_Task statement_
Copy the text of each item below word for word, leaving out the pictures.

[Dataset rows]
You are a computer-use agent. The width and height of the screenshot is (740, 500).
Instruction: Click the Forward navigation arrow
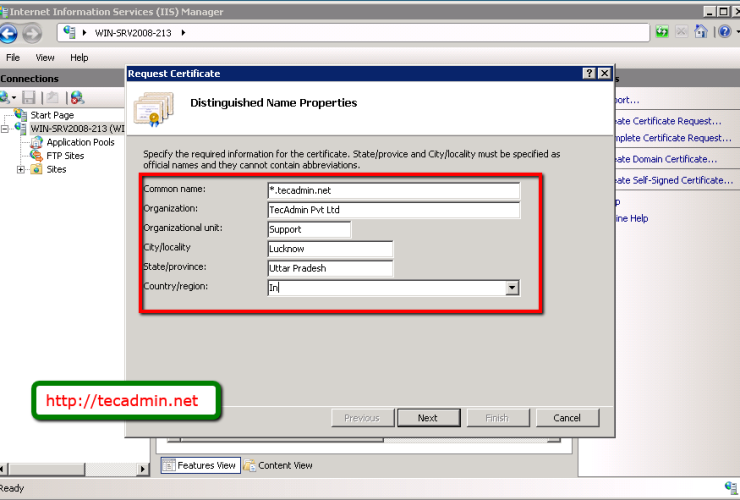32,33
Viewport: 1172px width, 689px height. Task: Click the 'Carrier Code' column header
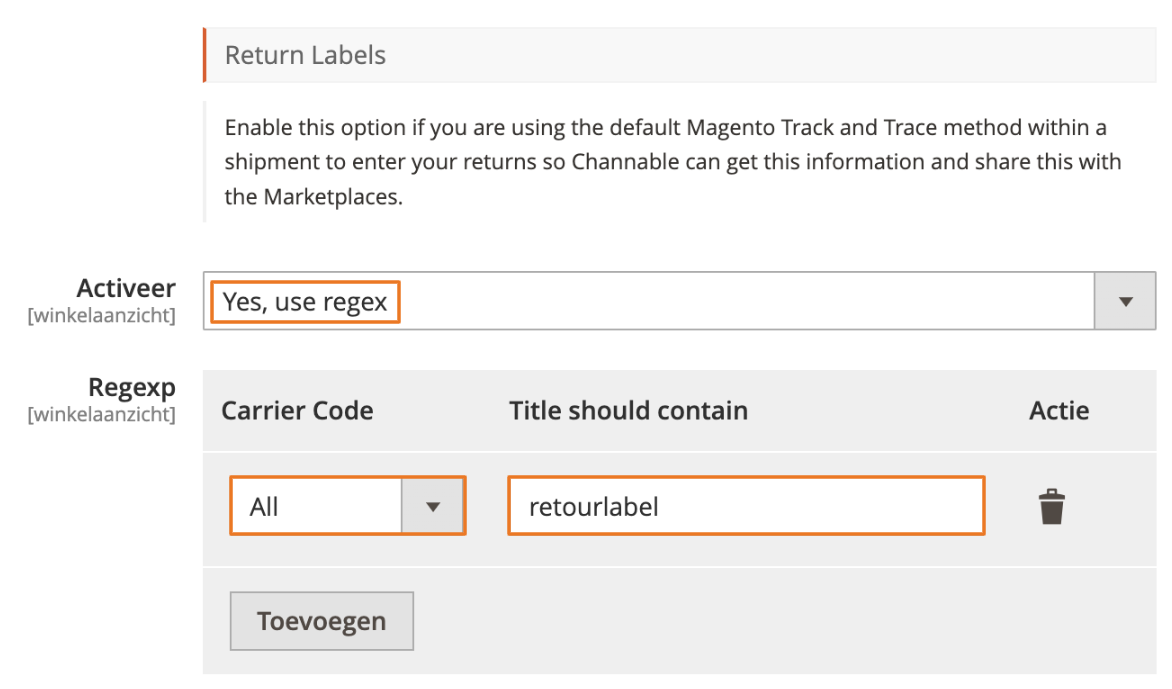(x=297, y=410)
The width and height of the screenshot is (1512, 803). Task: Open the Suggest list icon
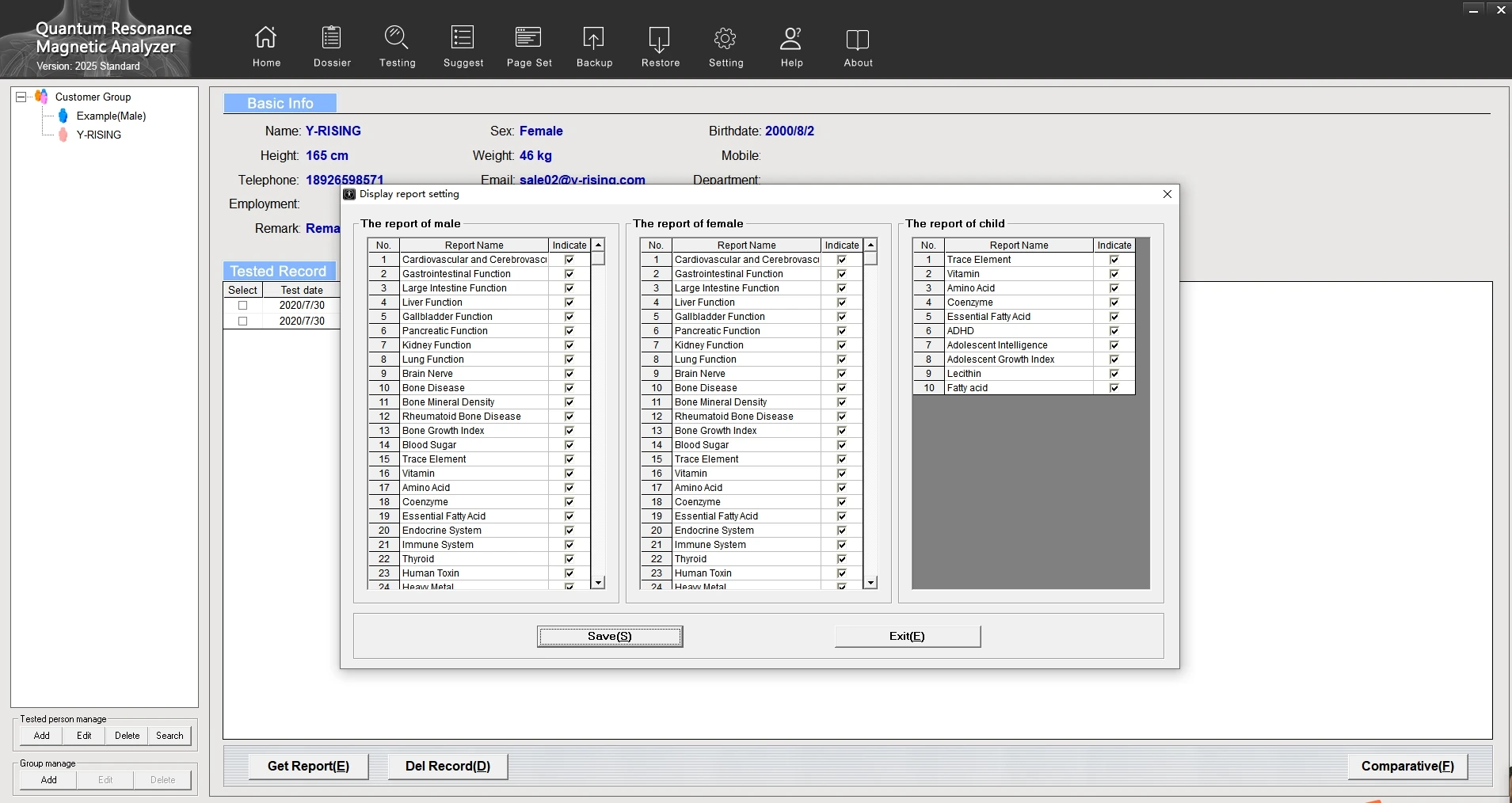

_Output below_
You are a computer-use agent. The width and height of the screenshot is (740, 500).
Instruction: Click the Forward navigation arrow
32,33
Viewport: 1172px width, 689px height. Task: Click the 'Carrier Code' column header
(x=297, y=410)
The width and height of the screenshot is (1512, 803). Task: Open the Suggest list icon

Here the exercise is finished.